Si Sulung meminta agar ia selalu menang dalam setiap perkelahian. Si Tengah memohon agar ia mampu membangkitkan seseorang dari kematian. Si Bungsu, seperti dalam kisah-kisah lain, tidak mempercayai Sang Maut. Ia meminta Sang Maut tidak mengikutinya lagi. Alhasil, Sang Maut terpaksa memberikan Jubah Tak Terlihat; seperti yang dimiliki Harry Potter. Setelah ada jaminan bahwa permintaan ketiganya dikabulkan, tiga bersaudara tersebut terpisah.

Si Sulung memang senantiasa tidak terkalahkan dalam pertarungan. Namun, kala ia terlelap, kesadarannya hilang, ia dibunuh. Sementara itu, dengan kemampuannya membangkitkan orang mati, Si Tengah membangkitkan kekasihnya. Namun, sang kekasih tidak bisa hidup sepenuhnya. Ia justru selalu sedih dalam kehidupan keduanya ini. Maka, Si Tengah memutuskan untuk bunuh diri menyusul sang kekasih.

Si Bungsu yang memiliki Jubah Tak Terlihat, selalu selamat dari Sang Maut. Hal ini terus berlangsung sepanjang hidup hingga akhirnya Si Bungsu memberikan jubah tersebut kepada anaknya. Keberhasilan Si Bungsu menyelamatkan diri dari Sang Maut membuatnya kini tenang dalam mengakhiri hidup. Jika kedua kakaknya mengakhiri hidup dengan cara mengenaskan, Si Bungsu tidak demikian. Maka, ia menyambut Sang Maut dengan bahagia.

Kisah di atas memiliki banyak pesan moral. Pertama, hati-hatilah jika bergantung pada orang lain (dalam hal ini memohon sesuatu pada Sang Maut). Kedua, jangan percaya pada seseorang yang sejak awal berniat jahat. Ketiga, mau menghindar ke manapun juga, kematian pasti menjemput seseorang. Jadi, yang mesti dilakukan justru bukan takut pada Sang Maut, melainkan sebagaimana adanya saja.

Sudah disebutkan di muka bahwa “The Tale of The Brothers” terpengaruh oleh “The Pardoner’s Tale”. Kedua kisah ini sama-sama menceritakan tiga orang yang bertemu dengan kematian. Lalu, sejauh apa keterpengaruhan J.K. Rowling?
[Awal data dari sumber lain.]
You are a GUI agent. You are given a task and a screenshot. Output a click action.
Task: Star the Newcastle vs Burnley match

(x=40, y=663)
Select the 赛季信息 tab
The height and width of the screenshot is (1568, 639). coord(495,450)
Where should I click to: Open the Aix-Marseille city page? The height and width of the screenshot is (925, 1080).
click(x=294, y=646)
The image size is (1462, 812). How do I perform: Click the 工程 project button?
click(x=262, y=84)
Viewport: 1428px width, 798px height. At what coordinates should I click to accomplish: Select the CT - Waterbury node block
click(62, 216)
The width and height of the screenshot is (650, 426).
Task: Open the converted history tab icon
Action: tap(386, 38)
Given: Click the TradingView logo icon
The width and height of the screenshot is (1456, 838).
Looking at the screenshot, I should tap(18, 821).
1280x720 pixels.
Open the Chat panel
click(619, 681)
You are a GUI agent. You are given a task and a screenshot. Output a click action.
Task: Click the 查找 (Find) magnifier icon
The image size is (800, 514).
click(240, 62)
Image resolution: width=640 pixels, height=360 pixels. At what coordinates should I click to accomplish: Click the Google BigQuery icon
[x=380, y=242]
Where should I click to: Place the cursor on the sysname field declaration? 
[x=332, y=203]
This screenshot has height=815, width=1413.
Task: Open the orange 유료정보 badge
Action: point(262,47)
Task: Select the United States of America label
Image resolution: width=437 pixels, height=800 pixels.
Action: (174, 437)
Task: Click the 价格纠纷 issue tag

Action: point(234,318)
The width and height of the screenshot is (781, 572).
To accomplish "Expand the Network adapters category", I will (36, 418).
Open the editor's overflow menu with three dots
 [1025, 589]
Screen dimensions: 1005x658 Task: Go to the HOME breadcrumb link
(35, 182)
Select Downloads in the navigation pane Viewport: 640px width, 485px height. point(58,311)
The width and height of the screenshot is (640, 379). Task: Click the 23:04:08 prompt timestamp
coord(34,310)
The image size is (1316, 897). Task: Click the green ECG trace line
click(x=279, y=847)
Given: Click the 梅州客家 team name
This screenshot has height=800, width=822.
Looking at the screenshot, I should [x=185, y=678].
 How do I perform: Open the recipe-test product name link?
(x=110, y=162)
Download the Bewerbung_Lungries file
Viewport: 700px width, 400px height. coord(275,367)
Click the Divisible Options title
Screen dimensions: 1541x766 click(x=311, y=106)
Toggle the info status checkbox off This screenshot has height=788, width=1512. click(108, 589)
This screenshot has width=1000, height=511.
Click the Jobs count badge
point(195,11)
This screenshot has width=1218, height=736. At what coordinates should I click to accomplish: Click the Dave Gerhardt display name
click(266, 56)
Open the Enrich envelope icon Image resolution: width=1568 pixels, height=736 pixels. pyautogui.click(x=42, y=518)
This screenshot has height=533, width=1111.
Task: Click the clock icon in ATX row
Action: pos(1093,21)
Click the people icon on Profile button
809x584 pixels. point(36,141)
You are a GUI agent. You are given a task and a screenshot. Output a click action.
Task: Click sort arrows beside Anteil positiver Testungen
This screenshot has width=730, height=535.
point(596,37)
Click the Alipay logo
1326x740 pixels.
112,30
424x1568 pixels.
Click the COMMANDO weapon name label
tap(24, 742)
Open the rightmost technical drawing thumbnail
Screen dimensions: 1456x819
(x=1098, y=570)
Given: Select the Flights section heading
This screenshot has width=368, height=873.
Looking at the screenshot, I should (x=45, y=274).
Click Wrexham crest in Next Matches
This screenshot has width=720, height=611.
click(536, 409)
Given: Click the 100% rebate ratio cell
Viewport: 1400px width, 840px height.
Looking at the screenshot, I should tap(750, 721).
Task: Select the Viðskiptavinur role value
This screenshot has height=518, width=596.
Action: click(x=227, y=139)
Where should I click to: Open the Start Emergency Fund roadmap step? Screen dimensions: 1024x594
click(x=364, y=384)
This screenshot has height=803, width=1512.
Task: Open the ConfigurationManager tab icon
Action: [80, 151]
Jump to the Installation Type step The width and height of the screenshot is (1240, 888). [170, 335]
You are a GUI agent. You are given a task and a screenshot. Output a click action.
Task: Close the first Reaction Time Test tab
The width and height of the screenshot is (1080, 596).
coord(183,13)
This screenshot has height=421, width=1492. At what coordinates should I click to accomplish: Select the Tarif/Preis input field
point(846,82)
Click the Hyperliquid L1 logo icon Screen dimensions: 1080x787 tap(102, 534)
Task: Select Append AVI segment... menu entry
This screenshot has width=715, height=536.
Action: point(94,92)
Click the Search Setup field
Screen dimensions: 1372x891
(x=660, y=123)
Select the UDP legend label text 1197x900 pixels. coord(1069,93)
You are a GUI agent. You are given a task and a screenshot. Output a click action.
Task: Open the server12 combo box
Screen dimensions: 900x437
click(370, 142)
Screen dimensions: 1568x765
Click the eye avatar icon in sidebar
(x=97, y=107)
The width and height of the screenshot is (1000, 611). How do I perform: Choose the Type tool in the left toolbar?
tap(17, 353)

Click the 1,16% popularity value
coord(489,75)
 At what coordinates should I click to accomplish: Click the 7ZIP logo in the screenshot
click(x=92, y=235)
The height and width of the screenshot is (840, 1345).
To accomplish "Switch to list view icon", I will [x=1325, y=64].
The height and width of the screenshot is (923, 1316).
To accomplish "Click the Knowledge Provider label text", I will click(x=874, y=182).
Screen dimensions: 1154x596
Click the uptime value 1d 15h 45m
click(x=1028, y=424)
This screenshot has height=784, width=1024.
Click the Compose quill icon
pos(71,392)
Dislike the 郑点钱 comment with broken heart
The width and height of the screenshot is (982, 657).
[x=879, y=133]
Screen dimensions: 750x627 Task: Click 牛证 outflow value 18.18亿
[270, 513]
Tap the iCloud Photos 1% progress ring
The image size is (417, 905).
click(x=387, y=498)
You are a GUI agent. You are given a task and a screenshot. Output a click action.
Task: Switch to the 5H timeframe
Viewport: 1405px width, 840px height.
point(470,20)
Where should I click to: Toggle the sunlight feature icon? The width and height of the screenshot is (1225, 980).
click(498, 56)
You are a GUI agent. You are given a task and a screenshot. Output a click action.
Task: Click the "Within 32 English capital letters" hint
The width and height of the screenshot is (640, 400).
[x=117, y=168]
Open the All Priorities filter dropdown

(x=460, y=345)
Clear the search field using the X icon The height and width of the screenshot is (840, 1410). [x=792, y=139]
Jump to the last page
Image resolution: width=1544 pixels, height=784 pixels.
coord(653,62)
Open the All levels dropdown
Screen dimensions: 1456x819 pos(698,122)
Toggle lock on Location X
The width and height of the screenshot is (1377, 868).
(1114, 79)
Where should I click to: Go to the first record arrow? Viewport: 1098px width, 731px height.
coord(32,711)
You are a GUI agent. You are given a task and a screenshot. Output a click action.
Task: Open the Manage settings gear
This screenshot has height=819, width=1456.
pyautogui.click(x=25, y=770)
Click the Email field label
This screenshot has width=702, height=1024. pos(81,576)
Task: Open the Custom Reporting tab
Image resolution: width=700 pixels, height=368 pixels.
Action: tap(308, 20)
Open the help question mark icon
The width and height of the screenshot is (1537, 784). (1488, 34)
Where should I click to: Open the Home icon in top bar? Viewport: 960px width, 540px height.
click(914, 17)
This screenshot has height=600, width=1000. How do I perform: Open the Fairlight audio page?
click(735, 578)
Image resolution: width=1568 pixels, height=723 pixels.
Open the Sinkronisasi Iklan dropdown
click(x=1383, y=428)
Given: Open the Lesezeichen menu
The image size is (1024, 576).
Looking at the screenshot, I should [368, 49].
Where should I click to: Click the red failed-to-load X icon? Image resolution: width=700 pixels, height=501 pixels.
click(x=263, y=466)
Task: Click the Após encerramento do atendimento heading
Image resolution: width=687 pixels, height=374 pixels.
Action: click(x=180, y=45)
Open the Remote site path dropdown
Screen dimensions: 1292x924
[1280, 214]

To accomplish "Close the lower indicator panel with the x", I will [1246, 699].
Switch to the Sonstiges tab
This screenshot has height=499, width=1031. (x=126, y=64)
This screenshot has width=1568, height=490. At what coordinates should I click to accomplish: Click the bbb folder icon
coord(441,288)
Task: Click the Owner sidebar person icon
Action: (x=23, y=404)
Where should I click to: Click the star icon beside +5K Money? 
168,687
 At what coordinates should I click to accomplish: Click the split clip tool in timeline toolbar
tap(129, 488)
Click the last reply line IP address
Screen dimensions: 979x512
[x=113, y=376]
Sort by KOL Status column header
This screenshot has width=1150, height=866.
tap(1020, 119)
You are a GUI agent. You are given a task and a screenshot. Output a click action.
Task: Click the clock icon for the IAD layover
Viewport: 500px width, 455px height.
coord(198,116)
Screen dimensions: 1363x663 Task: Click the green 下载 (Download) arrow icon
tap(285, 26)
Ilustrasi The Pardoner's Tale oleh Warwick Goble

Kisah dalam “The Pardoner’s Tale”
“The Pardoner’s Tale” adalah kisah ke-14 dalam The Canterbury Tales. Sebagai pengantar, The Canterbury Tales sendiri berisi kumpulan kisah dari para peziarah yang jumlahnya 30 orang. Mereka berkelana dari Southwark ke Canterbury untuk mengunjungi monumen Santo Thomas Becket di dekat Katedral Canterbury. Ketigapuluh orang ini, termasuk di dalamnya Chaucer sendiri, memiliki latar belakang yang berbeda-beda. Setiap seseorang selesai bercerita, akan ada orang lain yang dipaksa atau tidak, memberikan cerita yang berbeda dari cerita teman sebelumnya.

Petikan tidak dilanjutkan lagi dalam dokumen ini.